Puis, ce fut la ville de Tarnopol, couverte de drapeaux et d'écriteaux. C'étaient les jours où la majorité de la population ukrainienne saluait encore avec enthousiasme l'armée soviétique. On nous conduisit dans le bâtiment de l'école, situé devant l'église qui était ouverte et bondée de fidèles. Lorsqu'on nous fit entrer dans le bâtiment, je remarquais au milieu de la foule qui nous regardait un tout jeune couple : une jeune fille et un jeune garçon, âgés tout au plus de quinze ans.
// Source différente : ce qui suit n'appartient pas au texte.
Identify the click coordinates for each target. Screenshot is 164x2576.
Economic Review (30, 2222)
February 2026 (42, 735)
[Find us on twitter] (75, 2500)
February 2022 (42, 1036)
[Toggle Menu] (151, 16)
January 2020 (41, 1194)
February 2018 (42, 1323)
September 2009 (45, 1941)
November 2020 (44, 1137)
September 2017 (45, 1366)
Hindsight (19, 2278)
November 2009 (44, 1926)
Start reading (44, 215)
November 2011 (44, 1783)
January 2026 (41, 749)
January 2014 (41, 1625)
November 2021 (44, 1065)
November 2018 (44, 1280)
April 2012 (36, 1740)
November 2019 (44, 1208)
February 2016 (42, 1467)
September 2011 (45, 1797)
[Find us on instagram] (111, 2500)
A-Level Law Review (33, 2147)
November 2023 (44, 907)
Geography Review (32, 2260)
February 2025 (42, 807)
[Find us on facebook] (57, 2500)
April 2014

Cheveux blonds soigneusement peignés. habillés modestement, ils restaient là en silence à nous contempler, avec une si grande attention, une si intense douleur et honte, qu'il me sera difficile d'oublier ces yeux d'enfants.
Lorsque nous quittâmes à l'aube Tarnopol, sous la pluie et pataugeant dans la boue, une femme qui voyageait sur une misérable charrette s'approcha de nous, les larmes aux yeux, en nous forçant d'accepter une couverture chaude et un manteau.
Excepté un paysan ukrainien, qui nous jeta un regard chargé de haine et grommela un juron, je ne me souviens d'aucun geste d'inimitié de la part de la population ukrainienne. Même les habitants de pauvres chaumières, où les troupes avaient mangé toutes les victuailles, nous apportaient du lait et du pain.
De Tarnopol on commença à nous pousser vers Woloczyska. En chemin d'autres colonnes d'officiers s'unirent à la nôtre. Parmi ces prisonniers se trouvait le général Plisowski, le même qui, il y a vingt-deux ans, traversa avec son escadron la Russie en révolte et rallia notre corps d'armée de l'est. Il était désormais difficile de se faire encore des illusions. La colonne des prisonniers s'allongeait sans cesse ; beaucoup de captifs défaillaient en cours de route, mais je ne constatai pas encore alors qu'on essayât d'achever quelqu'un . Je fus le témoin de menaces, du reste non exécutées.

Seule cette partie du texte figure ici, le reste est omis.